[Extracted records]

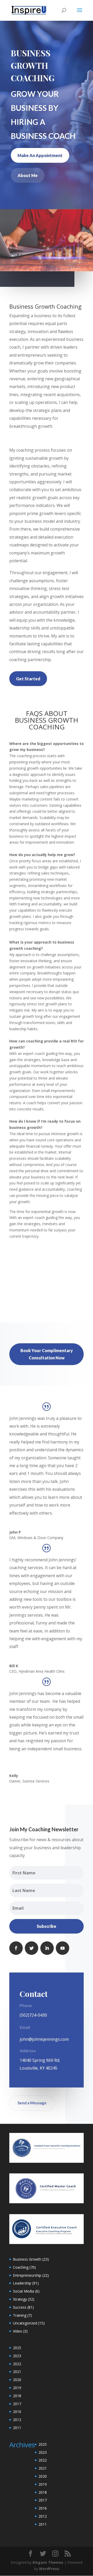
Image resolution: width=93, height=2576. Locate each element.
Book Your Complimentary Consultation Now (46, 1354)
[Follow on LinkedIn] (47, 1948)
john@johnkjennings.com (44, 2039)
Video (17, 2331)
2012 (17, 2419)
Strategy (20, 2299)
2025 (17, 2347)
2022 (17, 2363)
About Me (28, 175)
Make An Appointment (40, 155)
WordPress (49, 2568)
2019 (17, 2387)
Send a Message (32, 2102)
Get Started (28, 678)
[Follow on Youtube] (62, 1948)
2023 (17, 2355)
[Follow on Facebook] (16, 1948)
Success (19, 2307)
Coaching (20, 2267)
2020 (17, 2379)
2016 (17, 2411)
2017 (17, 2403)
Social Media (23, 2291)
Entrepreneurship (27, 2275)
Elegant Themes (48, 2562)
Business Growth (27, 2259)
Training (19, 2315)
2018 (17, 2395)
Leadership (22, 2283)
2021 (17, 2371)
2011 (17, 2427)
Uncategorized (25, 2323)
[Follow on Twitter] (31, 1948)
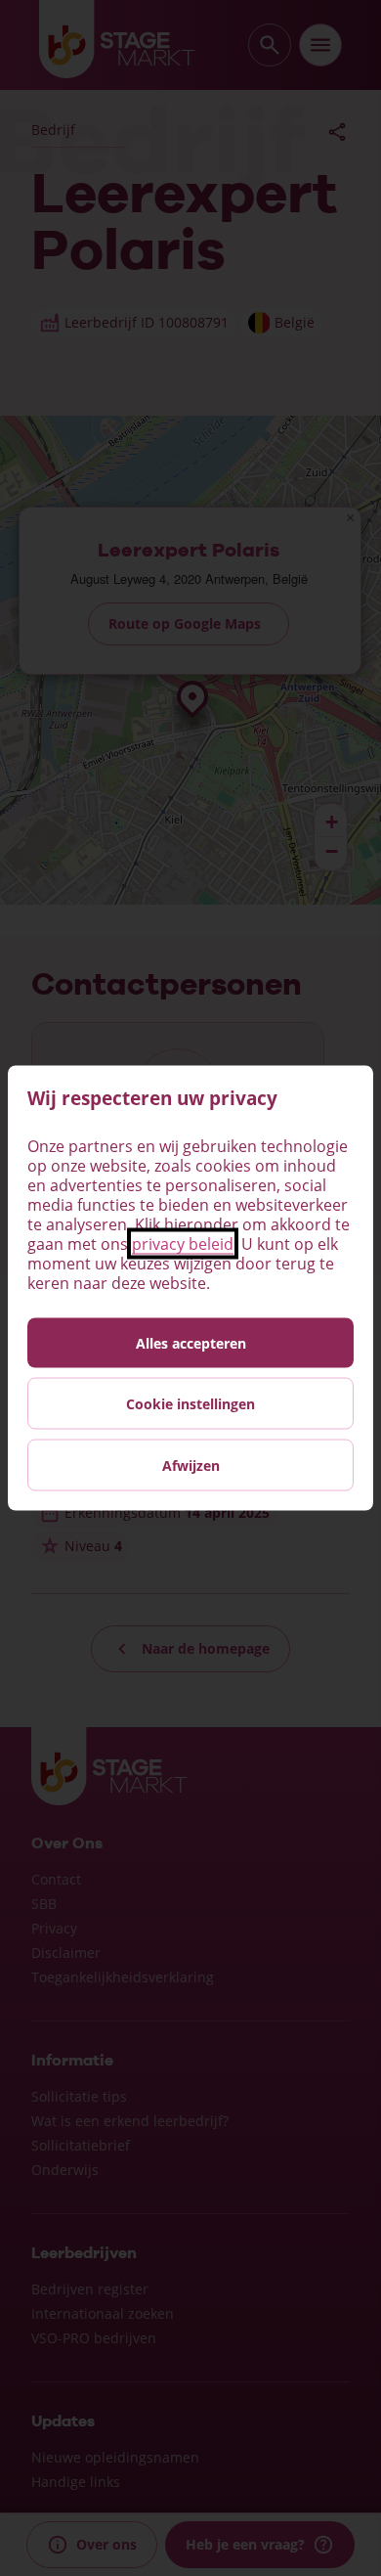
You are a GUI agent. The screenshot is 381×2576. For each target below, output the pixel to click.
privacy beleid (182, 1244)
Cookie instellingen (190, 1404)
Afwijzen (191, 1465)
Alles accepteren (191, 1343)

...

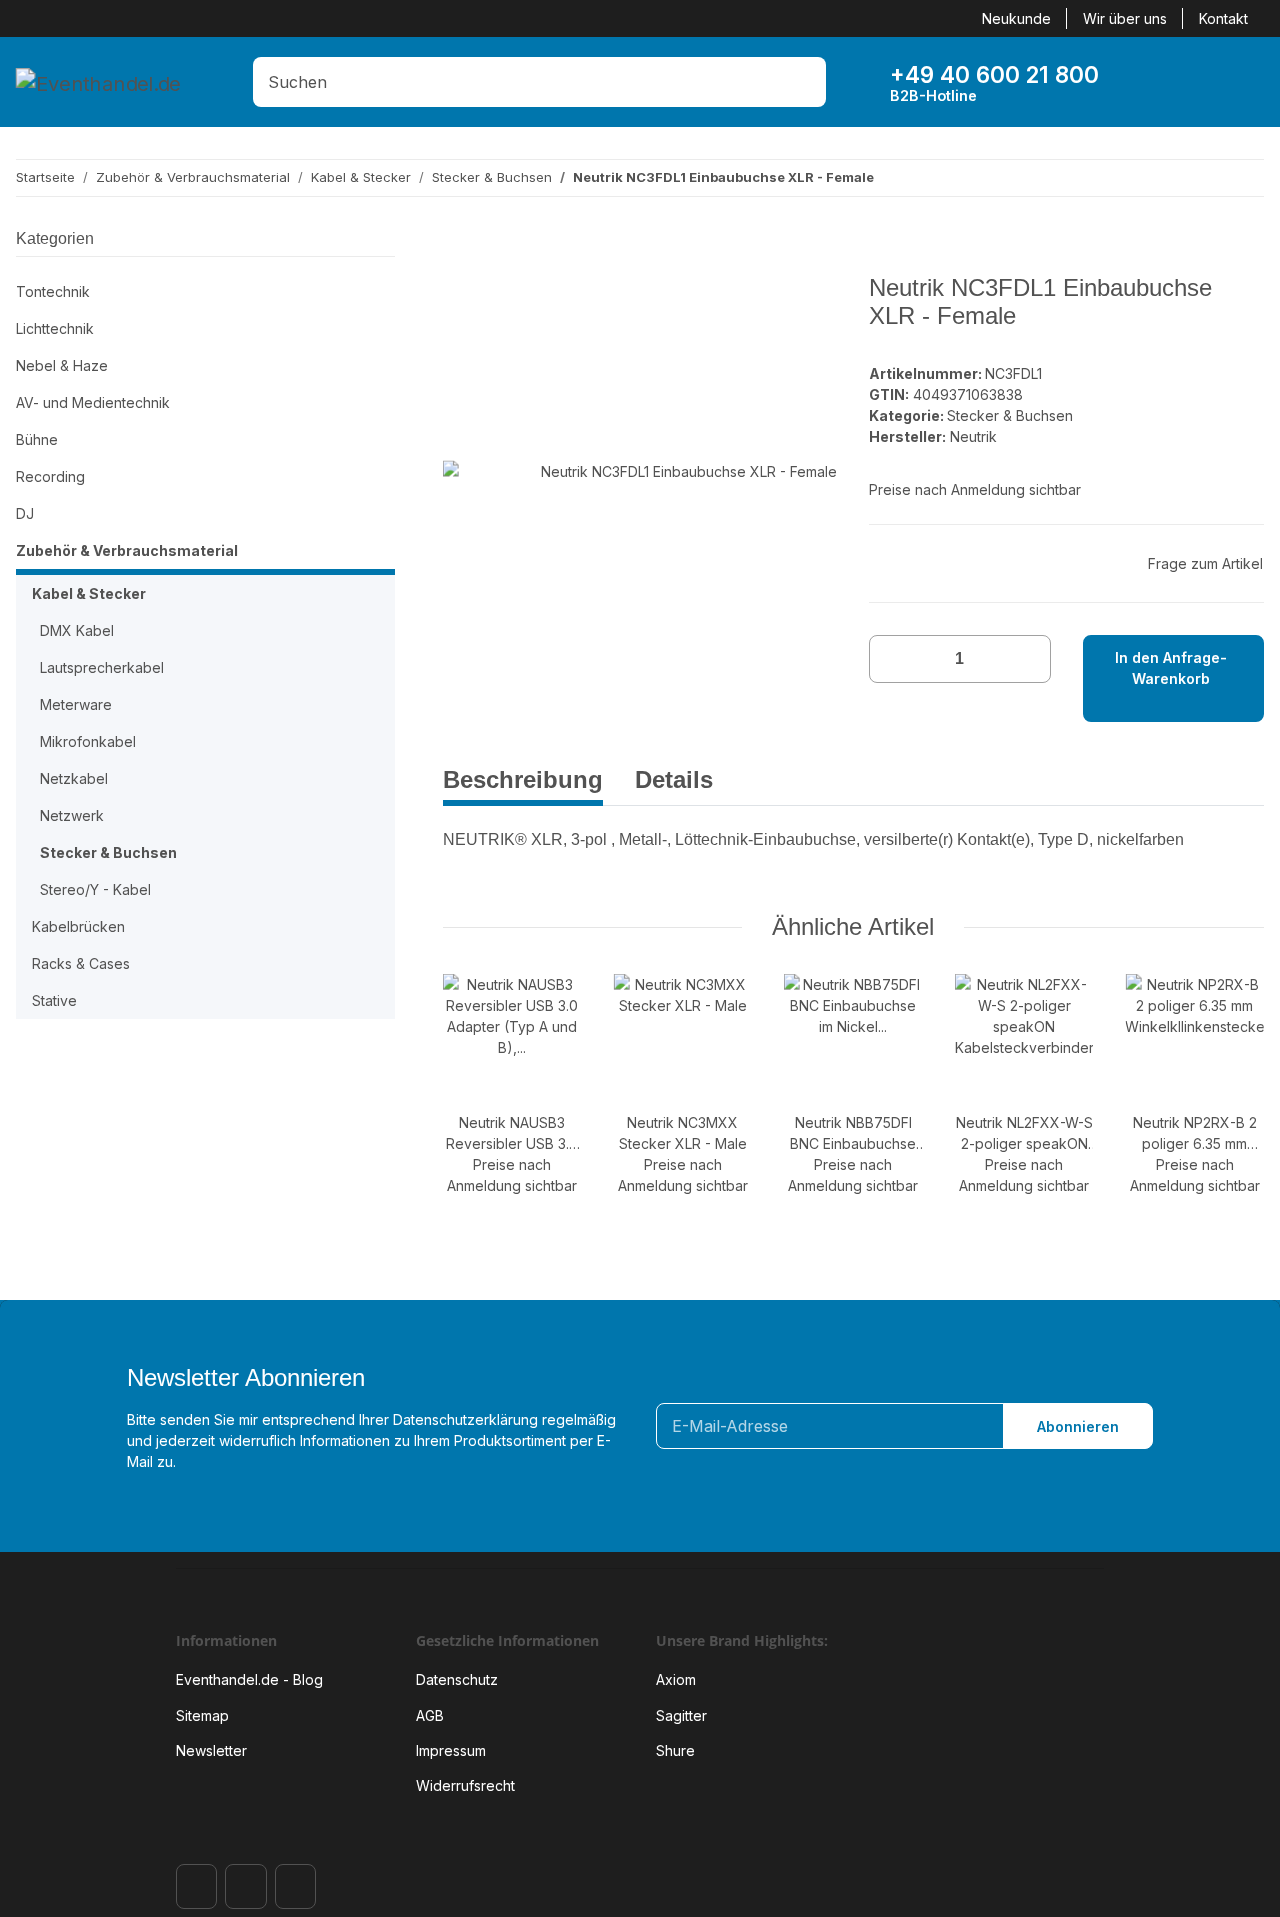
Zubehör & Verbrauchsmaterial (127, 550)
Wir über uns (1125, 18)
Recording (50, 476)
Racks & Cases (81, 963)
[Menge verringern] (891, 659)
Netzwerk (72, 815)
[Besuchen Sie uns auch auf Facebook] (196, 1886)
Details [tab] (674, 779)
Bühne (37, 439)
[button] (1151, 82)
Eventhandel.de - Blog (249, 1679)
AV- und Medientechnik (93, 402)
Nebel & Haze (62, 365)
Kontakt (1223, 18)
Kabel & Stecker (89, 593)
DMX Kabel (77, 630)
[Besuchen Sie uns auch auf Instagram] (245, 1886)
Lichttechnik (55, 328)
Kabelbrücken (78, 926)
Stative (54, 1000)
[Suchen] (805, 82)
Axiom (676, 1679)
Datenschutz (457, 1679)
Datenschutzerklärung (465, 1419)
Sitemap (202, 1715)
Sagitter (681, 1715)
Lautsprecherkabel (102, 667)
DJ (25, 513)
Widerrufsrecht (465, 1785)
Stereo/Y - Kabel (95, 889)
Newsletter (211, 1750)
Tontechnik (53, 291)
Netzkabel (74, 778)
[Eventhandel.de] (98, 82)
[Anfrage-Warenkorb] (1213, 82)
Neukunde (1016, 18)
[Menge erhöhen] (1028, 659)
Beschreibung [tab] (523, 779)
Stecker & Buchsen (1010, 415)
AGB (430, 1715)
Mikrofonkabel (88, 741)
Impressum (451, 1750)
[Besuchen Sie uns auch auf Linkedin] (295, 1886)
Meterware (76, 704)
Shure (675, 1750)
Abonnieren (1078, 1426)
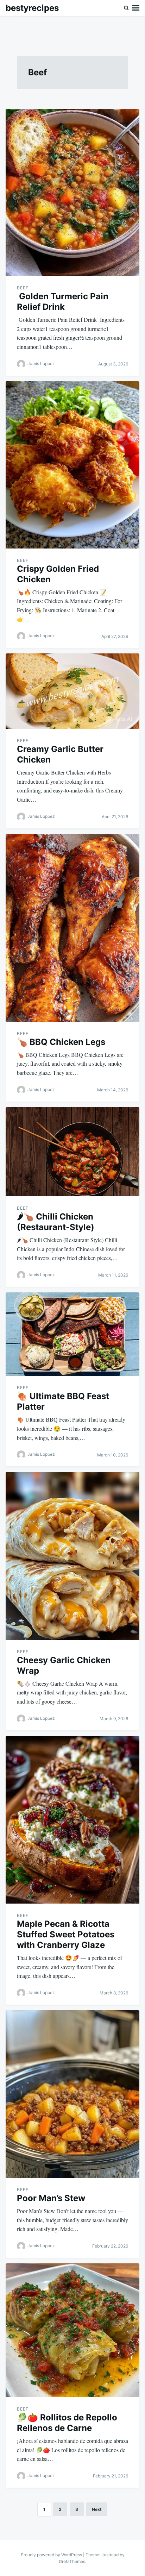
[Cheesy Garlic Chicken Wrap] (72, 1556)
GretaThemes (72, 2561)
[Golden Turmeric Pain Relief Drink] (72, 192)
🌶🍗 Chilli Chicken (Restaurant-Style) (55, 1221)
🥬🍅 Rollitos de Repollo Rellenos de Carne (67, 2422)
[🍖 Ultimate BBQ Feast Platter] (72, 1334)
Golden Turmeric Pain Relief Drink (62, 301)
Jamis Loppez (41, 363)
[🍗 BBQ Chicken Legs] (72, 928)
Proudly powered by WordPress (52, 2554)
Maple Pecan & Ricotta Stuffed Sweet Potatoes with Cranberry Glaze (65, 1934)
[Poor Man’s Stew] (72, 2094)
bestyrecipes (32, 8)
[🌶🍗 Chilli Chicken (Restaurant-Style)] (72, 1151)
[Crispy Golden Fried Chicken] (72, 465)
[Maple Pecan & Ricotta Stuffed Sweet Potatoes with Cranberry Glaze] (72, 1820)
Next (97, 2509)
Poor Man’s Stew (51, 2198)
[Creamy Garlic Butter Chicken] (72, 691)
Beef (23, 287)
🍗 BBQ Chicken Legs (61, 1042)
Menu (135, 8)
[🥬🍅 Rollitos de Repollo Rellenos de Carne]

* * *

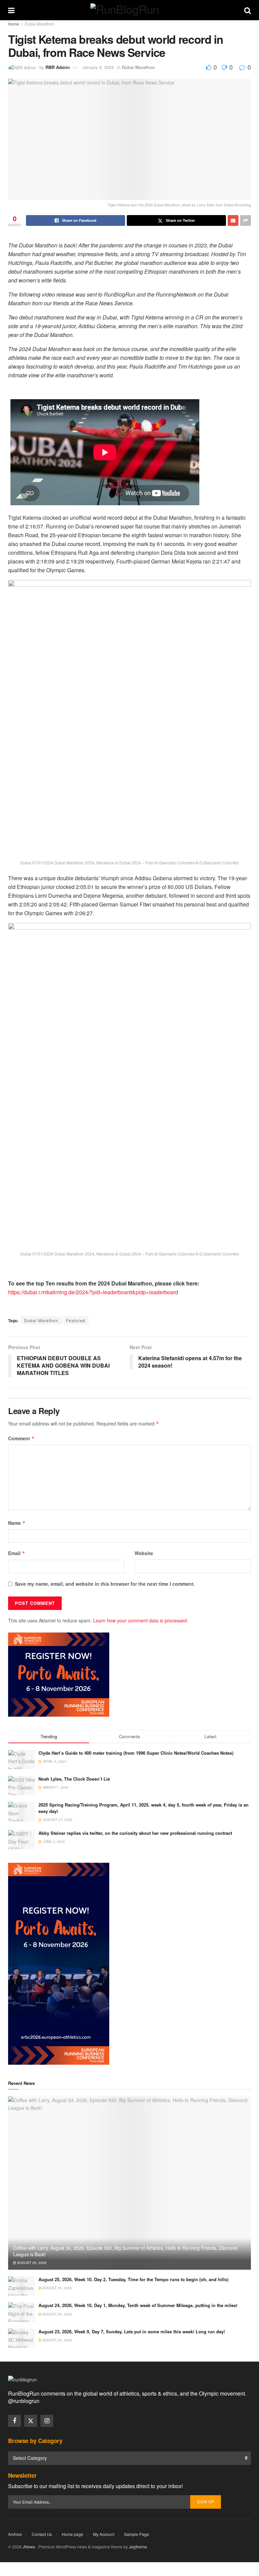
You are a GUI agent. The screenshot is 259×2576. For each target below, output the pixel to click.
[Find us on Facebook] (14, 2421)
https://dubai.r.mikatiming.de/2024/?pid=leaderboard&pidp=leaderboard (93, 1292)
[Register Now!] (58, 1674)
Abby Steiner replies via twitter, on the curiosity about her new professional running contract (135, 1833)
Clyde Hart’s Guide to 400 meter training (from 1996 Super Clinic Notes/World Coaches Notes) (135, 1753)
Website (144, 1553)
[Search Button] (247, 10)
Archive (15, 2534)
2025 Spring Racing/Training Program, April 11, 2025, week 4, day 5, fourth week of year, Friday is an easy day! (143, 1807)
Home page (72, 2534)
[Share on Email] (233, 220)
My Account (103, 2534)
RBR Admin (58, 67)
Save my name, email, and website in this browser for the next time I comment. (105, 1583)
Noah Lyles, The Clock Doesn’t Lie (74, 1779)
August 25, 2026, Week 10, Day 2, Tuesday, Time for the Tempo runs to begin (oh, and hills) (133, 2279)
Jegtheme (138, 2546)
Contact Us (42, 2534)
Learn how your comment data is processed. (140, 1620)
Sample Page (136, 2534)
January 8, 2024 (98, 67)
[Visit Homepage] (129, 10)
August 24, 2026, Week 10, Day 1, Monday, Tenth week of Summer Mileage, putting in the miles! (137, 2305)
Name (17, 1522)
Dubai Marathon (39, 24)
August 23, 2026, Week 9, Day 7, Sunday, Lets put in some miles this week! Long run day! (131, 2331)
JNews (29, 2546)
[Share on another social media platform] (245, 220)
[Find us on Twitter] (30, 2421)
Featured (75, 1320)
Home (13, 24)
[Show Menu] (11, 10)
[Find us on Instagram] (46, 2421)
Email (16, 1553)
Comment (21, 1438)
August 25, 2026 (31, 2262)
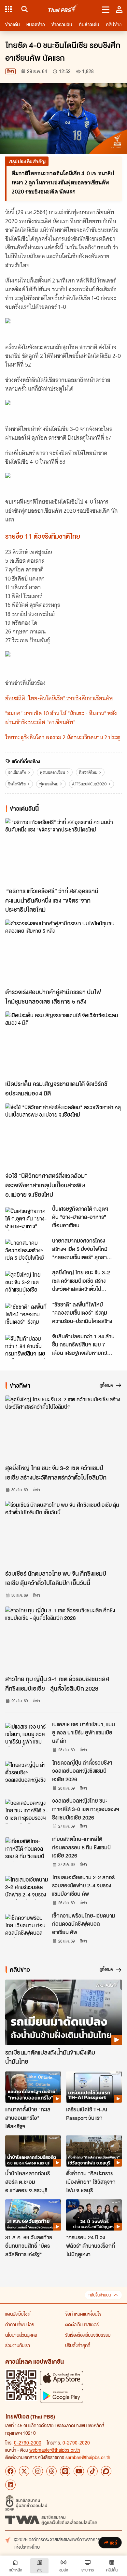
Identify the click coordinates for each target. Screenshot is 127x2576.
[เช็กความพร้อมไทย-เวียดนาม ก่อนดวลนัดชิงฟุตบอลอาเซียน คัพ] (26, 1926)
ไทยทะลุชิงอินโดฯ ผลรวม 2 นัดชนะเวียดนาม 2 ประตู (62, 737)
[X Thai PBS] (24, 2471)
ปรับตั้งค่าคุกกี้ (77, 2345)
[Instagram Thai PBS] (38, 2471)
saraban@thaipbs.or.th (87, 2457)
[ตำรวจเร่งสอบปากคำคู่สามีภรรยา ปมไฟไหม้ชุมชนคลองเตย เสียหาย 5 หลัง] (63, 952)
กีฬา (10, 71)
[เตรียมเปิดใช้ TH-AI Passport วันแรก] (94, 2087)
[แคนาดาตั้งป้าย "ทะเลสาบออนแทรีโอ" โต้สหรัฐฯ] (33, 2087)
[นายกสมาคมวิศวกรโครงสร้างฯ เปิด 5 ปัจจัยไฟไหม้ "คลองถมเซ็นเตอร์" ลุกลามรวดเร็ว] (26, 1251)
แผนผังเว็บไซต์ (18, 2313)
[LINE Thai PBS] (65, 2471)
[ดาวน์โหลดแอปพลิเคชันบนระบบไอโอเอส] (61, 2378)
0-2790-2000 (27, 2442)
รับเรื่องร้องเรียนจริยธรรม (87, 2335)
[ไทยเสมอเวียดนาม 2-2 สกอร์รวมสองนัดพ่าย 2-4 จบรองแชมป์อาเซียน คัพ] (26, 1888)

AIM OF THE EXERCISE:
Print, exactly, each line above from the one with "[Menge erhöhen] (1028, 659)" to the one with "[🍖 Ultimate BBQ Feast Platter] (72, 1334)", end lines included. Leave pictures out of it.

ANSWER TO THE PROBLEM:
[Menge erhöhen] (1028, 659)
Beschreibung [tab] (523, 779)
Stecker & Buchsen (1010, 415)
AGB (430, 1715)
Mikrofonkabel (88, 741)
Impressum (451, 1750)
[Besuchen Sie uns auch auf Linkedin] (295, 1886)
Meterware (76, 704)
Shure (675, 1750)
Abonnieren (1078, 1426)
[Cheesy Garlic Chicken Wrap] (72, 1556)
GretaThemes (72, 2561)
[Golden Turmeric Pain Relief Drink] (72, 192)
🌶🍗 Chilli Chicken (Restaurant-Style) (55, 1221)
🥬🍅 Rollitos de Repollo Rellenos de Carne (67, 2422)
[🍖 Ultimate BBQ Feast Platter] (72, 1334)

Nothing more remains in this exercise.